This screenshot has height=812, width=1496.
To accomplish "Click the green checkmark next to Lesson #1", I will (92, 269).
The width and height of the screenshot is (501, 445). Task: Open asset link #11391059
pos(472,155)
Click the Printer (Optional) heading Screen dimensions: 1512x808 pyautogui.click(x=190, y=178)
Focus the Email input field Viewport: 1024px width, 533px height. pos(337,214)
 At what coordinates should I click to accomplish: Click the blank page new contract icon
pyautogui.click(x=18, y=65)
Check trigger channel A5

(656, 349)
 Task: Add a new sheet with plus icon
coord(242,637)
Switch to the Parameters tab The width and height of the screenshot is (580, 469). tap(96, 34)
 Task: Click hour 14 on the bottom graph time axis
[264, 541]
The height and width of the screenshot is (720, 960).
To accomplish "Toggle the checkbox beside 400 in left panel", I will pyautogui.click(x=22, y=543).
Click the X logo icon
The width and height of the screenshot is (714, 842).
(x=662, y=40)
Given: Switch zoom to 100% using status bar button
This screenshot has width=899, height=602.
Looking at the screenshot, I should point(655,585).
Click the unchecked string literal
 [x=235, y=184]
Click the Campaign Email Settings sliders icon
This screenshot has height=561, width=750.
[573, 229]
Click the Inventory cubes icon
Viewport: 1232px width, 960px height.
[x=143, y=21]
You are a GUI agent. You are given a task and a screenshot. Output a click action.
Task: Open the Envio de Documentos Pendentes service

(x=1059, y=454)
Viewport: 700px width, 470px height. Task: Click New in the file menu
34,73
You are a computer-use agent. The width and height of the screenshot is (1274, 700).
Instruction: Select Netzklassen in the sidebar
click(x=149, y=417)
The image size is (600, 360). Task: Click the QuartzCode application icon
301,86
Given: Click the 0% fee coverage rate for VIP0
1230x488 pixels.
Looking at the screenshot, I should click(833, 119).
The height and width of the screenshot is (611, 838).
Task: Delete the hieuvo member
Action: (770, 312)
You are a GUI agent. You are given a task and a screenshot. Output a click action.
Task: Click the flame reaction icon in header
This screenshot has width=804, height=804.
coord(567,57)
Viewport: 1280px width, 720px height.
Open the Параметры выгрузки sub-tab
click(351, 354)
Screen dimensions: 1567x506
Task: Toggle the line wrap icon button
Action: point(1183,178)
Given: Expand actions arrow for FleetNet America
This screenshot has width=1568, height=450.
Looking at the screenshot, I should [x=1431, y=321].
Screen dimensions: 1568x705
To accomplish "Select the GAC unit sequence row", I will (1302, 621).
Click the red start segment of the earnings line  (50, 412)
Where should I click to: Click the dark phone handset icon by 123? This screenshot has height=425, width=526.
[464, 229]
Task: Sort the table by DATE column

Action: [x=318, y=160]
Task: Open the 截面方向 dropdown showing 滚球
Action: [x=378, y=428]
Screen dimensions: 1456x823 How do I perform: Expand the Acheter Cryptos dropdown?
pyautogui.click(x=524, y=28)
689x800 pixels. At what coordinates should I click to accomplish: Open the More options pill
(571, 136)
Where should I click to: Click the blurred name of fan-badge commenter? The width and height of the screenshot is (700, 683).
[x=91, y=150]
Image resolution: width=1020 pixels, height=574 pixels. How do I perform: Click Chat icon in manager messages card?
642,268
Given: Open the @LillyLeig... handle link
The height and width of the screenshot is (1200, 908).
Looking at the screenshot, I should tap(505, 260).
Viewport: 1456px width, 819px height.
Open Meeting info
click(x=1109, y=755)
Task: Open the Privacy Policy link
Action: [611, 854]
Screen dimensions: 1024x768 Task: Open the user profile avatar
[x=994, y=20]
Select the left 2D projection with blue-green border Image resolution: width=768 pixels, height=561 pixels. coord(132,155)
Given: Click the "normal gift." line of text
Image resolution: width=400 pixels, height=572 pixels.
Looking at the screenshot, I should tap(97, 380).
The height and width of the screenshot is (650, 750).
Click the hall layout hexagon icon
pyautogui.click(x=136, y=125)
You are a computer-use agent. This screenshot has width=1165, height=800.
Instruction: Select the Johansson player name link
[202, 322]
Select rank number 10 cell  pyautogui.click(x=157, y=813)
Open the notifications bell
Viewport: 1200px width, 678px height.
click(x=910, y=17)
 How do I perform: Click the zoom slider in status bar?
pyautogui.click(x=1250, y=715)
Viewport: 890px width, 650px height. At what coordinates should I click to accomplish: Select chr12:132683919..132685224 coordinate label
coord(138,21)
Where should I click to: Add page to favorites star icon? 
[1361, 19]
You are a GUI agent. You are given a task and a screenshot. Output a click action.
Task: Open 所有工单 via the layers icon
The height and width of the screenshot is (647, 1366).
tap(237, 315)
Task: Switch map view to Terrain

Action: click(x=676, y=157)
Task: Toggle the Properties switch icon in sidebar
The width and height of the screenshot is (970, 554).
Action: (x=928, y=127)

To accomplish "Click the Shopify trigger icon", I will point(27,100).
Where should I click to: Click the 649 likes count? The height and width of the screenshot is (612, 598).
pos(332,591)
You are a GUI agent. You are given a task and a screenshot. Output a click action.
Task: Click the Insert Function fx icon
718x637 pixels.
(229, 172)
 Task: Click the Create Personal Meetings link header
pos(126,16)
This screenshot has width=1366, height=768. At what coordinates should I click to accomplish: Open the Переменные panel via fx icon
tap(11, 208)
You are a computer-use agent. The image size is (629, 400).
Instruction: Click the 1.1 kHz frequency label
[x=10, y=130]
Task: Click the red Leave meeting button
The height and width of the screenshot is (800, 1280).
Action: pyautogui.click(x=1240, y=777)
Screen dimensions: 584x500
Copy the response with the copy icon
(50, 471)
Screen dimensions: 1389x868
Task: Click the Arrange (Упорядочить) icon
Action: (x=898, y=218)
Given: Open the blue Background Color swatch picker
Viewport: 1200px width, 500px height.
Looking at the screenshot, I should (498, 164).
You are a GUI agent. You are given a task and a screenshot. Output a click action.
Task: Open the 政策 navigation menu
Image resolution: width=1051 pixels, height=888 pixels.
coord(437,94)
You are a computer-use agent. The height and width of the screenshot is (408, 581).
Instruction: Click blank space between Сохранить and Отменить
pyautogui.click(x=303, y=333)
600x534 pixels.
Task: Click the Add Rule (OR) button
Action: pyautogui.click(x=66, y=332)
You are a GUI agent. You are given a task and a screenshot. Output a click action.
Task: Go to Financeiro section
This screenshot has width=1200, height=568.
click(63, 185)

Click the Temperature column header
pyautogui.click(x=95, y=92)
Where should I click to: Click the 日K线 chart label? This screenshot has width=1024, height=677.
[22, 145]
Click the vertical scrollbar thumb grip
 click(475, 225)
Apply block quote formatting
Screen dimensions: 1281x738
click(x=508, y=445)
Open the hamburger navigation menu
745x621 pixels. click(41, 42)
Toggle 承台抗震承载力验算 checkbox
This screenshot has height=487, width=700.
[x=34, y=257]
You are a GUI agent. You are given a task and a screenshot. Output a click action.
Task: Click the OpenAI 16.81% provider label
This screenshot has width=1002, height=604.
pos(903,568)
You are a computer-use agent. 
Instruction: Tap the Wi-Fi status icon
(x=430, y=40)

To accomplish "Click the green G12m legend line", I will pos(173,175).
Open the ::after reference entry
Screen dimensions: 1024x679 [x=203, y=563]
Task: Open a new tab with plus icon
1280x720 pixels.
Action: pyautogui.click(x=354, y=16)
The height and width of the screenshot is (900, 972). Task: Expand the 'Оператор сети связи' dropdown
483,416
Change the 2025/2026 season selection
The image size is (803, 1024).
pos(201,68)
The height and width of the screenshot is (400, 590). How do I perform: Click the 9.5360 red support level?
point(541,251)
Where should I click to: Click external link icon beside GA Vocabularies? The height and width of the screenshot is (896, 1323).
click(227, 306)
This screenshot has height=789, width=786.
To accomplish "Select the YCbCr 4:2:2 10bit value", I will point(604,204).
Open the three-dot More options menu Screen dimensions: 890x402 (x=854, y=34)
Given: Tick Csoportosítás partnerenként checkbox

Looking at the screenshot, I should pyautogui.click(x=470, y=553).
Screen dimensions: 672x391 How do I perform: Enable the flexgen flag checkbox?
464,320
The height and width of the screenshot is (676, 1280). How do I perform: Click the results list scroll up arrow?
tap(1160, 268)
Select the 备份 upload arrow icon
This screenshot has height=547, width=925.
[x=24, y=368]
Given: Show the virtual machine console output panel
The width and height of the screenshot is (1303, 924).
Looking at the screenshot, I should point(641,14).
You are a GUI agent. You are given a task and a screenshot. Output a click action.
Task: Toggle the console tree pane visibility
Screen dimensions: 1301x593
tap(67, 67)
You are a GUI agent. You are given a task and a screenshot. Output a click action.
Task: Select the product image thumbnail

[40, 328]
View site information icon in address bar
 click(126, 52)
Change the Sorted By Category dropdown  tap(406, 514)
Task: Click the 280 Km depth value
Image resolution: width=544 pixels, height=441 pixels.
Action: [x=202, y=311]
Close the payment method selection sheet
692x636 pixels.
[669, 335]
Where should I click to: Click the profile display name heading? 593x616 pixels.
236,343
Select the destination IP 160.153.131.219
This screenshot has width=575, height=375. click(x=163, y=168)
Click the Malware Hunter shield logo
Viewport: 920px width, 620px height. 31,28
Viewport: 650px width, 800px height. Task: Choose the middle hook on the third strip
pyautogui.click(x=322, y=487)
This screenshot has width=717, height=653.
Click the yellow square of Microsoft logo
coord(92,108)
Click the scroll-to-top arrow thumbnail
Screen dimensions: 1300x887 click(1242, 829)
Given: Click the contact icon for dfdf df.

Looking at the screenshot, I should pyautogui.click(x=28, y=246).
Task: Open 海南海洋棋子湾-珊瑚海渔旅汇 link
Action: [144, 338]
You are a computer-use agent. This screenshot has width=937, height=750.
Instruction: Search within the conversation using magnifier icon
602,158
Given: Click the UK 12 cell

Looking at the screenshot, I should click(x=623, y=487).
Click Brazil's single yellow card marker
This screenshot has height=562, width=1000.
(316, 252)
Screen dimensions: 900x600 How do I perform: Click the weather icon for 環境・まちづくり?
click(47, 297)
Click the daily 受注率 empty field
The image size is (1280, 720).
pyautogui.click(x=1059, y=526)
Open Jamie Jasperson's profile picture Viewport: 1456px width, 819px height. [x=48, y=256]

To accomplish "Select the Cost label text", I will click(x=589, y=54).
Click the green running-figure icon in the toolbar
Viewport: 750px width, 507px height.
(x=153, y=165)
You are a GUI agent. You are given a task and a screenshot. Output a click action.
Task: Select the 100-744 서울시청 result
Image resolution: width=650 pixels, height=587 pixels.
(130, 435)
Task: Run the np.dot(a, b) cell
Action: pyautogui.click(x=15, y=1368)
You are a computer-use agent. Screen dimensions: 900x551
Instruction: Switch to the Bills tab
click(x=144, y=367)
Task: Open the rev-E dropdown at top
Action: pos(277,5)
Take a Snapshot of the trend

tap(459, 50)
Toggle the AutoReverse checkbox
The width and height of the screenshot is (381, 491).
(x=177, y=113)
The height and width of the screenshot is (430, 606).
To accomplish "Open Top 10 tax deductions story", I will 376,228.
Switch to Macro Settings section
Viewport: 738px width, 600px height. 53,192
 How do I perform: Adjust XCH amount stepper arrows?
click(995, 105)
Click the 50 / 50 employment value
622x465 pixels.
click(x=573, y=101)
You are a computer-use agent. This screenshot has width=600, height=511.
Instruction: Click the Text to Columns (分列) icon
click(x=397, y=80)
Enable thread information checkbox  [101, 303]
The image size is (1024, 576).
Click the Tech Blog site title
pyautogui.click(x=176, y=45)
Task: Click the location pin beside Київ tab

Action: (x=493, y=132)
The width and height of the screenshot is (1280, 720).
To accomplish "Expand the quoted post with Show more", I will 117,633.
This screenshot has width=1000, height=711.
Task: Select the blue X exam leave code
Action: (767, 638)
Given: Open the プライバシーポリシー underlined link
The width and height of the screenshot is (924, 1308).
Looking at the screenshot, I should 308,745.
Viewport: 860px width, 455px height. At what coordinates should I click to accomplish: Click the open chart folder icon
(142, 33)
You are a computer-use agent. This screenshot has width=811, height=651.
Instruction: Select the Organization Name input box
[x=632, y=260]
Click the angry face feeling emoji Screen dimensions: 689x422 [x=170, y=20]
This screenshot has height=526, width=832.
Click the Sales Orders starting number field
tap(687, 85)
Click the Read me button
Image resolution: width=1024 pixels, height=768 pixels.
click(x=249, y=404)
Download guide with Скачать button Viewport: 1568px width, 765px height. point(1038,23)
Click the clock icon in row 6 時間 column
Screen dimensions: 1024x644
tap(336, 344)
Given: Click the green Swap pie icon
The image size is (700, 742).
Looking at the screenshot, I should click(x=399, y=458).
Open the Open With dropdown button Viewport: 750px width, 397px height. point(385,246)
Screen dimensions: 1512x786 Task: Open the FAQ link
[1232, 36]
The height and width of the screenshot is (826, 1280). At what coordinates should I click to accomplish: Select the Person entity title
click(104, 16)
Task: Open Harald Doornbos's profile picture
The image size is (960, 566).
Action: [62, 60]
————————
◆ Exercise details:
In the records, locate each line holding the string "value" and copy it.

◆ Output:
To accomplish "Select the YCbCr 4:2:2 10bit value", I will point(604,204).
Task: Click the 280 Km depth value
Click the 50 / 50 employment value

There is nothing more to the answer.